All records, minus the pictures: write them out exactly.

Screenshot grounding data:
= Beginning of Section =

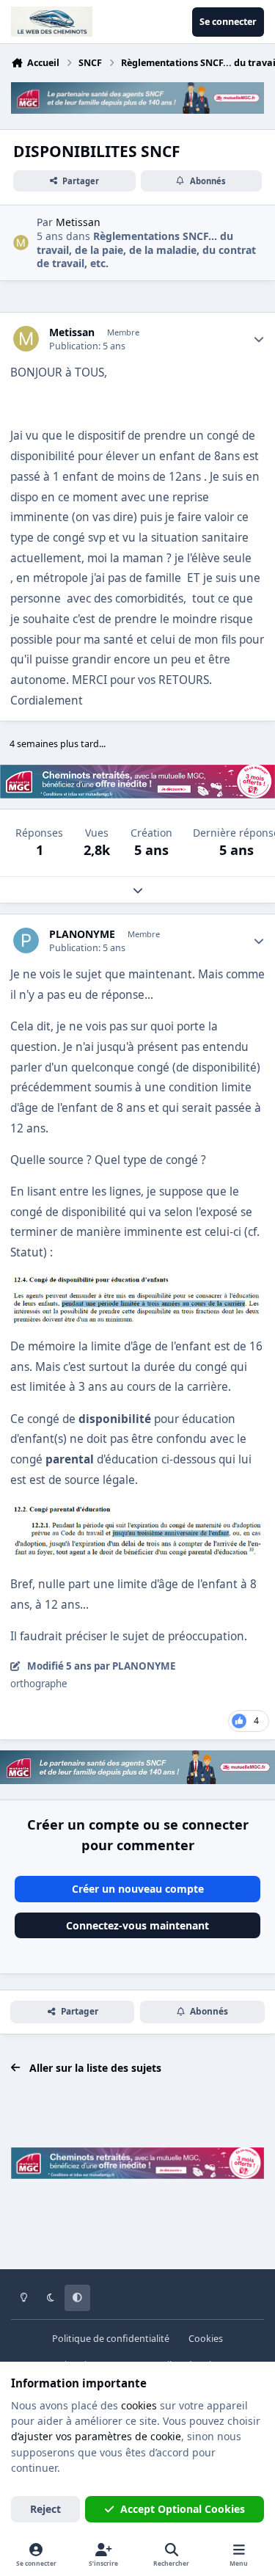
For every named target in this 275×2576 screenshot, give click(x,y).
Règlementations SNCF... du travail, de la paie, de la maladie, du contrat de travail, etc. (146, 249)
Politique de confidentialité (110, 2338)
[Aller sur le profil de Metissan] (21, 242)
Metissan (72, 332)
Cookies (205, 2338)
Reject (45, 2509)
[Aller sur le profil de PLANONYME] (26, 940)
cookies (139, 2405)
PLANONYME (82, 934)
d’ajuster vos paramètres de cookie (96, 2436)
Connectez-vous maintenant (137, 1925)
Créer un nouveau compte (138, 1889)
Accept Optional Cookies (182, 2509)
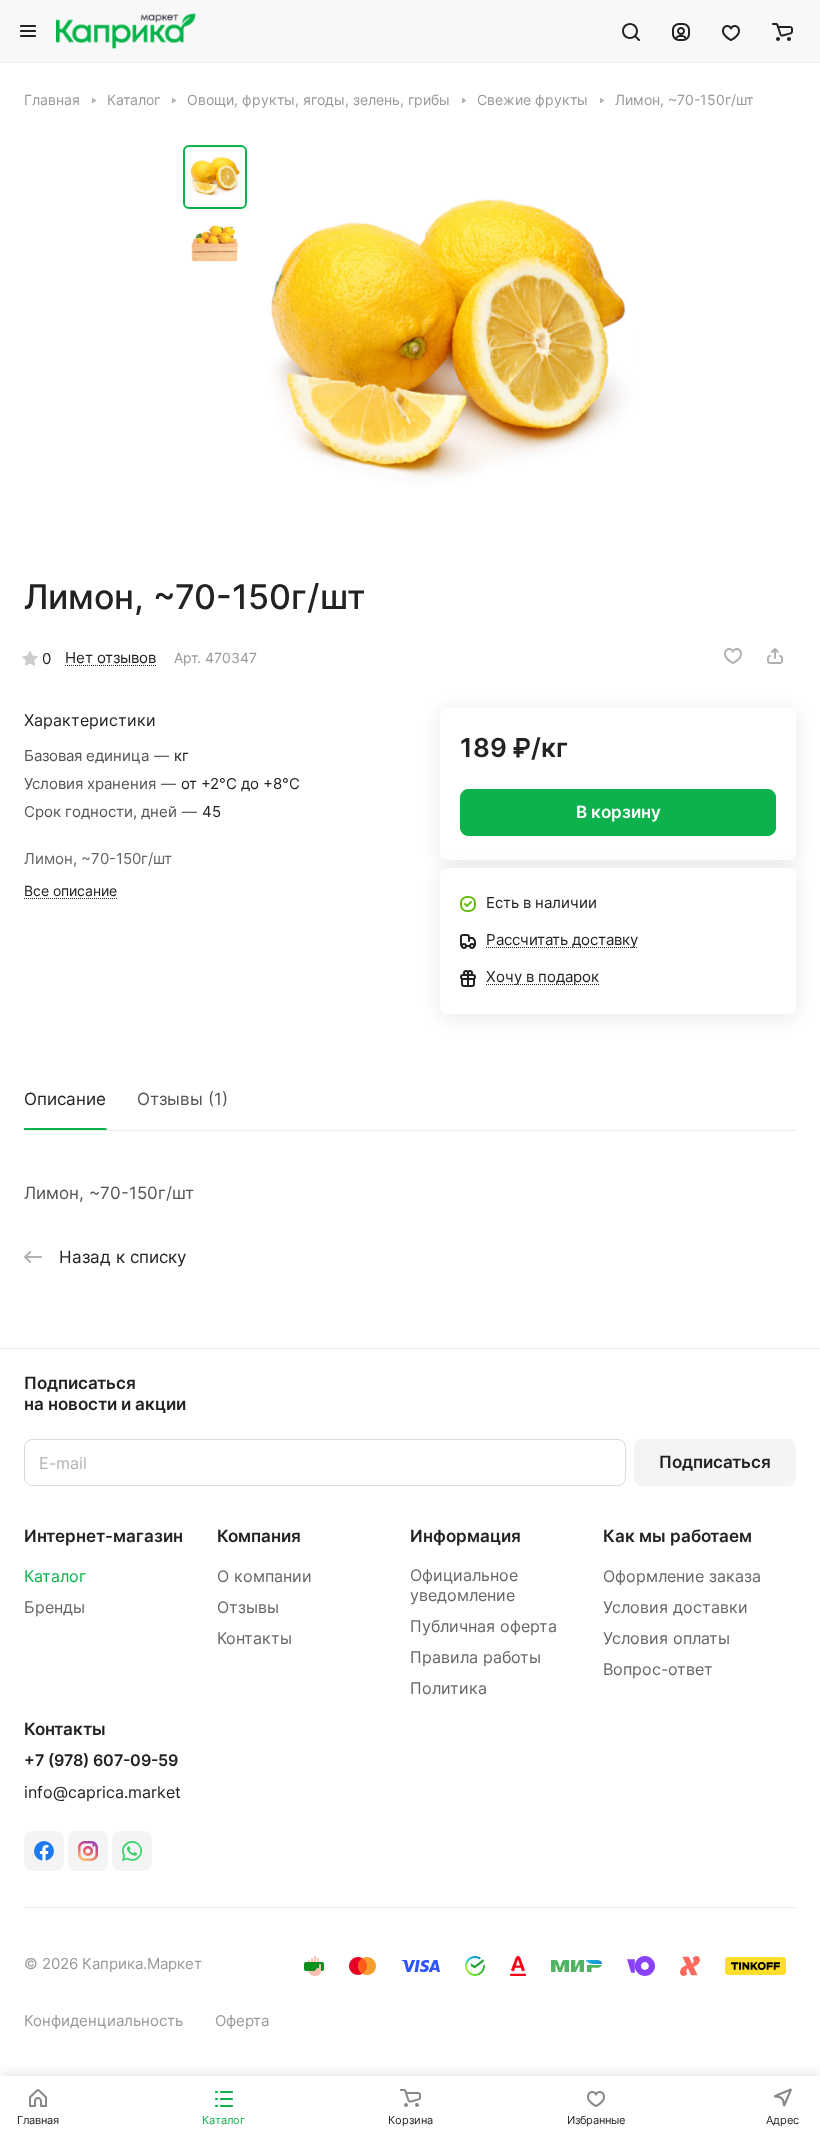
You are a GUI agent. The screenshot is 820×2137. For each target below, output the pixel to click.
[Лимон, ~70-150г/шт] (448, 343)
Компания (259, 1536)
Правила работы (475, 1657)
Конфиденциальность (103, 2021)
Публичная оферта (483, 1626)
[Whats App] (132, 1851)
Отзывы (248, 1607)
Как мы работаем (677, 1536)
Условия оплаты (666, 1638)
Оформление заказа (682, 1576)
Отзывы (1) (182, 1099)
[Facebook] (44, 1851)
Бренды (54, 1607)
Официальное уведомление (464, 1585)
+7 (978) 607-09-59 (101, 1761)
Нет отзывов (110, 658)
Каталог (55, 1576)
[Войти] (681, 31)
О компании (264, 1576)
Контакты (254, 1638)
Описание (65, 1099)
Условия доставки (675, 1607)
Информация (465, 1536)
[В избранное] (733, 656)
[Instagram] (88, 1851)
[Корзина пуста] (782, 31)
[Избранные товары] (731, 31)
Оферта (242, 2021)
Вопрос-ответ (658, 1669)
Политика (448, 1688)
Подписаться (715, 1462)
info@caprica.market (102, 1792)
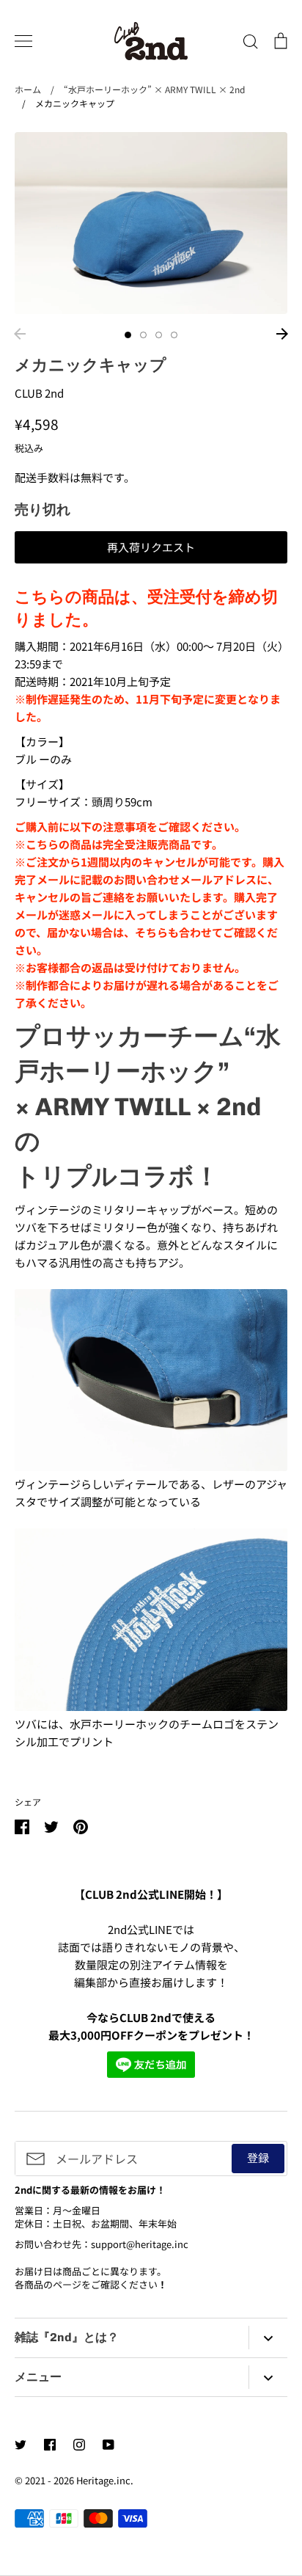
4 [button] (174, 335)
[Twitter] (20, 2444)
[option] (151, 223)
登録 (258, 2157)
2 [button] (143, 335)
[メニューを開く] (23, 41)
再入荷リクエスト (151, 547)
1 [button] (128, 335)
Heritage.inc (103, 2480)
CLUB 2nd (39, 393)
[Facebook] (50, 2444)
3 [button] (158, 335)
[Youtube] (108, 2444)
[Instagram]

= End of Section =

» **Answer for this exercise**
For every named target in this 275×2576 screenshot, give click(x,y).
Règlementations SNCF... du travail, de la paie, de la maladie, du contrat de travail, etc. (146, 249)
Politique de confidentialité (110, 2338)
[Aller sur le profil de Metissan] (21, 242)
Metissan (72, 332)
Cookies (205, 2338)
Reject (45, 2509)
[Aller sur le profil de PLANONYME] (26, 940)
cookies (139, 2405)
PLANONYME (82, 934)
d’ajuster vos paramètres de cookie (96, 2436)
Connectez-vous maintenant (137, 1925)
Créer un nouveau compte (138, 1889)
Accept Optional Cookies (182, 2509)
You are a GUI agent. The screenshot is 820×2137. For each target below, output the pixel to click.
[Лимон, ~70-150г/шт] (448, 343)
Компания (259, 1536)
Правила работы (475, 1657)
Конфиденциальность (103, 2021)
Публичная оферта (483, 1626)
[Whats App] (132, 1851)
Отзывы (248, 1607)
Как мы работаем (677, 1536)
Условия оплаты (666, 1638)
Оформление заказа (682, 1576)
Отзывы (1) (182, 1099)
[Facebook] (44, 1851)
Бренды (54, 1607)
Официальное уведомление (464, 1585)
+7 (978) 607-09-59 (101, 1761)
Нет отзывов (110, 658)
Каталог (55, 1576)
[Войти] (681, 31)
О компании (264, 1576)
Контакты (254, 1638)
Описание (65, 1099)
Условия доставки (675, 1607)
Информация (465, 1536)
[В избранное] (733, 656)
[Instagram] (88, 1851)
[Корзина пуста] (782, 31)
[Избранные товары] (731, 31)
Оферта (242, 2021)
Вопрос-ответ (658, 1669)
Политика (448, 1688)
Подписаться (715, 1462)
info@caprica.market (102, 1792)
4 [button] (174, 335)
[Twitter] (20, 2444)
[option] (151, 223)
登録 (258, 2157)
2 [button] (143, 335)
[メニューを開く] (23, 41)
再入荷リクエスト (151, 547)
1 [button] (128, 335)
Heritage.inc (103, 2480)
CLUB 2nd (39, 393)
[Facebook] (50, 2444)
3 [button] (158, 335)
[Youtube] (108, 2444)
[Instagram]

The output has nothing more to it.